▶ **TASK**: Give every line below again, exactly.

Pixel coordinate grounding data
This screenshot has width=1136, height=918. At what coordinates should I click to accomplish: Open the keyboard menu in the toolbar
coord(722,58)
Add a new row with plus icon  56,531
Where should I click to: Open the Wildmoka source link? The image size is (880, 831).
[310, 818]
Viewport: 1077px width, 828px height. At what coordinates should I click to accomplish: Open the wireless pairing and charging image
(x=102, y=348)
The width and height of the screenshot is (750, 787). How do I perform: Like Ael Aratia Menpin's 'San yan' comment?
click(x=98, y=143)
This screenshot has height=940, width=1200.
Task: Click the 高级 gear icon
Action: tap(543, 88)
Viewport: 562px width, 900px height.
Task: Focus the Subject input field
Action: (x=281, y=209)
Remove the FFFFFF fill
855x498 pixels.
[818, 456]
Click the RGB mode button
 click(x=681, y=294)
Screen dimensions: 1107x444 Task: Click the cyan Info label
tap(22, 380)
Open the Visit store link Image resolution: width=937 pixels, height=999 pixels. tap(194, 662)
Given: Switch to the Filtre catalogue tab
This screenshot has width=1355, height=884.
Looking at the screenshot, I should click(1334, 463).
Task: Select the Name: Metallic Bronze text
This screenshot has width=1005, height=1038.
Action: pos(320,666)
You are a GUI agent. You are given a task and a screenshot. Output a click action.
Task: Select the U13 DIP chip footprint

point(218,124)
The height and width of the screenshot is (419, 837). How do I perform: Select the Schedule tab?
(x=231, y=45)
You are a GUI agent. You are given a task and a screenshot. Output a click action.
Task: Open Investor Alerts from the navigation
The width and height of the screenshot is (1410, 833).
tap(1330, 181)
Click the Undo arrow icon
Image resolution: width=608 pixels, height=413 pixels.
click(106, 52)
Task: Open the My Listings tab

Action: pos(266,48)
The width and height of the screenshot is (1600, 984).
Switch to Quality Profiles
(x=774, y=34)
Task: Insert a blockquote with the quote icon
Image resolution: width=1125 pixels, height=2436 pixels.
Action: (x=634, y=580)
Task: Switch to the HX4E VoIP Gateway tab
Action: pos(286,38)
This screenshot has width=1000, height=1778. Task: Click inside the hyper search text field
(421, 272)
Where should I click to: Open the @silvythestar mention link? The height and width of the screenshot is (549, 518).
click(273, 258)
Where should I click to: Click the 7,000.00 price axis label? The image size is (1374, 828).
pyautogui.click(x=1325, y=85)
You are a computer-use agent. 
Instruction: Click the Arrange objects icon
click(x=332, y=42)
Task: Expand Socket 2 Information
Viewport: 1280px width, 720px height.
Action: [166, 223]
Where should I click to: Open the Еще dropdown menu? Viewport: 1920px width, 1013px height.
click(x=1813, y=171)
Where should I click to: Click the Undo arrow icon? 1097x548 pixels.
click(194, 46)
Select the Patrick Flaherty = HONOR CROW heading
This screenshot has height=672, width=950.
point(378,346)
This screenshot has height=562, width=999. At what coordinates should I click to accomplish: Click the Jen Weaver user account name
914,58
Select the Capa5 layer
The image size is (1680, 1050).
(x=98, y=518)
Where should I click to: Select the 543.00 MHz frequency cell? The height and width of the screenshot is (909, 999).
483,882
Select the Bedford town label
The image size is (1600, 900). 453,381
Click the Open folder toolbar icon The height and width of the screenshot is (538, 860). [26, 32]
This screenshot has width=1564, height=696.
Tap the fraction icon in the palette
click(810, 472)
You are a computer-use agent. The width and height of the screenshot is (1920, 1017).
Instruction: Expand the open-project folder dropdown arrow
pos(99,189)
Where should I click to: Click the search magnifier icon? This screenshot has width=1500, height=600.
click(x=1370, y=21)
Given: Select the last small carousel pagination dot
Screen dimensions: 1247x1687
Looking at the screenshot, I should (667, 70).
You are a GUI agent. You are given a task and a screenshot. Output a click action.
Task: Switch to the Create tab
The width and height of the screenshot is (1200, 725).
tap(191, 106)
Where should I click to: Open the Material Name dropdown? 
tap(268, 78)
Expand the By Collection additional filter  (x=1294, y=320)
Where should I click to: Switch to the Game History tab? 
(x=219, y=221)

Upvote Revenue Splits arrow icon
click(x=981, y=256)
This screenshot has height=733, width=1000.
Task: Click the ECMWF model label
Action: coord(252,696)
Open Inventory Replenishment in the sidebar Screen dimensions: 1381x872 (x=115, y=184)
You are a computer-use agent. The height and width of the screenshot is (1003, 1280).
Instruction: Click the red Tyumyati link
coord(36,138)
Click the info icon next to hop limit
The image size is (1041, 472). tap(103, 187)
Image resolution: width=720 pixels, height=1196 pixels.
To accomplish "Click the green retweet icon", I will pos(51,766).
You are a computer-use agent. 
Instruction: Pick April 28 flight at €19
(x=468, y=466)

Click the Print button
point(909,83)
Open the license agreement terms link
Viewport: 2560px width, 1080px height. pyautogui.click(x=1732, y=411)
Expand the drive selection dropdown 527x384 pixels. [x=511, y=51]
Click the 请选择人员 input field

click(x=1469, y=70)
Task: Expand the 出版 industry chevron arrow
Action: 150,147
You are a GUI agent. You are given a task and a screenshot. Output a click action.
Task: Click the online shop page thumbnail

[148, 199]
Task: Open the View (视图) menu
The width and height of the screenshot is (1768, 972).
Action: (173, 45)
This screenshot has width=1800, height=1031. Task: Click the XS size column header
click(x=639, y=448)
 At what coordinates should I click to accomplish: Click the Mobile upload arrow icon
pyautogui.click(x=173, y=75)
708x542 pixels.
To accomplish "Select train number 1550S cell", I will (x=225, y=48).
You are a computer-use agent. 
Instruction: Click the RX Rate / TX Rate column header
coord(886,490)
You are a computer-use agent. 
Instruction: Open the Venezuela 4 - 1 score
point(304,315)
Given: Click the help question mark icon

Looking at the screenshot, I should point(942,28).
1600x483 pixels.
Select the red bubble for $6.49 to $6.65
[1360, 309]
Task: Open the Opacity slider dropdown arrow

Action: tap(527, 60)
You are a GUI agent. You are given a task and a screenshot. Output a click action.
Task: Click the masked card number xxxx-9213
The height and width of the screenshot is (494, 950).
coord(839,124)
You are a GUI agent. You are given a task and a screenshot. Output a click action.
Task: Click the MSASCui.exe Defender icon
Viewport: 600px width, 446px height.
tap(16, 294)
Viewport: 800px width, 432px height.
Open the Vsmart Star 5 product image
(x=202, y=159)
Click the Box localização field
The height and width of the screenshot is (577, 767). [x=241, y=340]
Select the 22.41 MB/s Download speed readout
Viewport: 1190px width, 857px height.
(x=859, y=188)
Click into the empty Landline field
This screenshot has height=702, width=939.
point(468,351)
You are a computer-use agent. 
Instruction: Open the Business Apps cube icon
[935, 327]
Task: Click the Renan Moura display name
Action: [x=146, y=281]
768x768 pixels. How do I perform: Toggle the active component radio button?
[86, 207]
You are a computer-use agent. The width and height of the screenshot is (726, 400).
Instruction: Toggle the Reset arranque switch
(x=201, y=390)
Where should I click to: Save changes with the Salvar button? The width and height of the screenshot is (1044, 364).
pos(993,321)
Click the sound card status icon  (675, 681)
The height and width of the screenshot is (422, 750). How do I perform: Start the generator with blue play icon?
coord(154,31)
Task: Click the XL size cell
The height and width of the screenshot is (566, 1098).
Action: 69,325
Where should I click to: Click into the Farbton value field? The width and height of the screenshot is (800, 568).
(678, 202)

▶ **WRITTEN SOLUTION**:
This screenshot has width=1136, height=918. At what coordinates should I click to accomplish: Open the keyboard menu in the toolbar
coord(722,58)
Add a new row with plus icon  56,531
Where should I click to: Open the Wildmoka source link? The image size is (880, 831).
[310, 818]
Viewport: 1077px width, 828px height. At what coordinates should I click to accomplish: Open the wireless pairing and charging image
(x=102, y=348)
The width and height of the screenshot is (750, 787). How do I perform: Like Ael Aratia Menpin's 'San yan' comment?
click(x=98, y=143)
This screenshot has height=940, width=1200.
Task: Click the 高级 gear icon
Action: tap(543, 88)
Viewport: 562px width, 900px height.
Task: Focus the Subject input field
Action: (x=281, y=209)
Remove the FFFFFF fill
855x498 pixels.
[818, 456]
Click the RGB mode button
 click(x=681, y=294)
Screen dimensions: 1107x444 Task: Click the cyan Info label
tap(22, 380)
Open the Visit store link Image resolution: width=937 pixels, height=999 pixels. tap(194, 662)
Given: Switch to the Filtre catalogue tab
This screenshot has width=1355, height=884.
Looking at the screenshot, I should click(1334, 463).
Task: Select the Name: Metallic Bronze text
This screenshot has width=1005, height=1038.
Action: pos(320,666)
You are a GUI agent. You are given a task and a screenshot. Output a click action.
Task: Select the U13 DIP chip footprint

point(218,124)
The height and width of the screenshot is (419, 837). How do I perform: Select the Schedule tab?
(x=231, y=45)
You are a GUI agent. You are given a task and a screenshot. Output a click action.
Task: Open Investor Alerts from the navigation
The width and height of the screenshot is (1410, 833).
tap(1330, 181)
Click the Undo arrow icon
Image resolution: width=608 pixels, height=413 pixels.
click(106, 52)
Task: Open the My Listings tab

Action: pos(266,48)
The width and height of the screenshot is (1600, 984).
Switch to Quality Profiles
(x=774, y=34)
Task: Insert a blockquote with the quote icon
Image resolution: width=1125 pixels, height=2436 pixels.
Action: (x=634, y=580)
Task: Switch to the HX4E VoIP Gateway tab
Action: pos(286,38)
This screenshot has width=1000, height=1778. Task: Click inside the hyper search text field
(421, 272)
Where should I click to: Open the @silvythestar mention link? The height and width of the screenshot is (549, 518).
click(273, 258)
Where should I click to: Click the 7,000.00 price axis label? The image size is (1374, 828).
pyautogui.click(x=1325, y=85)
You are a computer-use agent. 
Instruction: Click the Arrange objects icon
click(x=332, y=42)
Task: Expand Socket 2 Information
Viewport: 1280px width, 720px height.
Action: [166, 223]
Where should I click to: Open the Еще dropdown menu? Viewport: 1920px width, 1013px height.
click(x=1813, y=171)
Where should I click to: Click the Undo arrow icon? 1097x548 pixels.
click(194, 46)
Select the Patrick Flaherty = HONOR CROW heading
This screenshot has height=672, width=950.
point(378,346)
This screenshot has height=562, width=999. At what coordinates should I click to accomplish: Click the Jen Weaver user account name
914,58
Select the Capa5 layer
The image size is (1680, 1050).
(x=98, y=518)
Where should I click to: Select the 543.00 MHz frequency cell? The height and width of the screenshot is (909, 999).
483,882
Select the Bedford town label
The image size is (1600, 900). 453,381
Click the Open folder toolbar icon The height and width of the screenshot is (538, 860). [26, 32]
This screenshot has width=1564, height=696.
Tap the fraction icon in the palette
click(810, 472)
You are a computer-use agent. The width and height of the screenshot is (1920, 1017).
Instruction: Expand the open-project folder dropdown arrow
pos(99,189)
Where should I click to: Click the search magnifier icon? This screenshot has width=1500, height=600.
click(x=1370, y=21)
Given: Select the last small carousel pagination dot
Screen dimensions: 1247x1687
Looking at the screenshot, I should (667, 70).
You are a GUI agent. You are given a task and a screenshot. Output a click action.
Task: Switch to the Create tab
The width and height of the screenshot is (1200, 725).
tap(191, 106)
Where should I click to: Open the Material Name dropdown? 
tap(268, 78)
Expand the By Collection additional filter  (x=1294, y=320)
Where should I click to: Switch to the Game History tab? 
(x=219, y=221)

Upvote Revenue Splits arrow icon
click(x=981, y=256)
This screenshot has height=733, width=1000.
Task: Click the ECMWF model label
Action: coord(252,696)
Open Inventory Replenishment in the sidebar Screen dimensions: 1381x872 (x=115, y=184)
You are a computer-use agent. The height and width of the screenshot is (1003, 1280).
Instruction: Click the red Tyumyati link
coord(36,138)
Click the info icon next to hop limit
The image size is (1041, 472). tap(103, 187)
Image resolution: width=720 pixels, height=1196 pixels.
To accomplish "Click the green retweet icon", I will pos(51,766).
You are a computer-use agent. 
Instruction: Pick April 28 flight at €19
(x=468, y=466)

Click the Print button
point(909,83)
Open the license agreement terms link
Viewport: 2560px width, 1080px height. pyautogui.click(x=1732, y=411)
Expand the drive selection dropdown 527x384 pixels. [x=511, y=51]
Click the 请选择人员 input field

click(x=1469, y=70)
Task: Expand the 出版 industry chevron arrow
Action: 150,147
You are a GUI agent. You are given a task and a screenshot. Output a click action.
Task: Click the online shop page thumbnail

[148, 199]
Task: Open the View (视图) menu
The width and height of the screenshot is (1768, 972).
Action: (173, 45)
This screenshot has width=1800, height=1031. Task: Click the XS size column header
click(x=639, y=448)
 At what coordinates should I click to accomplish: Click the Mobile upload arrow icon
pyautogui.click(x=173, y=75)
708x542 pixels.
To accomplish "Select train number 1550S cell", I will (x=225, y=48).
You are a computer-use agent. 
Instruction: Click the RX Rate / TX Rate column header
coord(886,490)
You are a computer-use agent. 
Instruction: Open the Venezuela 4 - 1 score
point(304,315)
Given: Click the help question mark icon

Looking at the screenshot, I should point(942,28).
1600x483 pixels.
Select the red bubble for $6.49 to $6.65
[1360, 309]
Task: Open the Opacity slider dropdown arrow

Action: tap(527, 60)
You are a GUI agent. You are given a task and a screenshot. Output a click action.
Task: Click the masked card number xxxx-9213
The height and width of the screenshot is (494, 950).
coord(839,124)
You are a GUI agent. You are given a task and a screenshot. Output a click action.
Task: Click the MSASCui.exe Defender icon
Viewport: 600px width, 446px height.
tap(16, 294)
Viewport: 800px width, 432px height.
Open the Vsmart Star 5 product image
(x=202, y=159)
Click the Box localização field
The height and width of the screenshot is (577, 767). [x=241, y=340]
Select the 22.41 MB/s Download speed readout
Viewport: 1190px width, 857px height.
(x=859, y=188)
Click into the empty Landline field
This screenshot has height=702, width=939.
point(468,351)
You are a computer-use agent. 
Instruction: Open the Business Apps cube icon
[935, 327]
Task: Click the Renan Moura display name
Action: [x=146, y=281]
768x768 pixels. How do I perform: Toggle the active component radio button?
[86, 207]
You are a computer-use agent. The width and height of the screenshot is (726, 400).
Instruction: Toggle the Reset arranque switch
(x=201, y=390)
Where should I click to: Save changes with the Salvar button? The width and height of the screenshot is (1044, 364).
pos(993,321)
Click the sound card status icon  (675, 681)
The height and width of the screenshot is (422, 750). How do I perform: Start the generator with blue play icon?
coord(154,31)
Task: Click the XL size cell
The height and width of the screenshot is (566, 1098).
Action: 69,325
Where should I click to: Click into the Farbton value field? The width and height of the screenshot is (800, 568).
(678, 202)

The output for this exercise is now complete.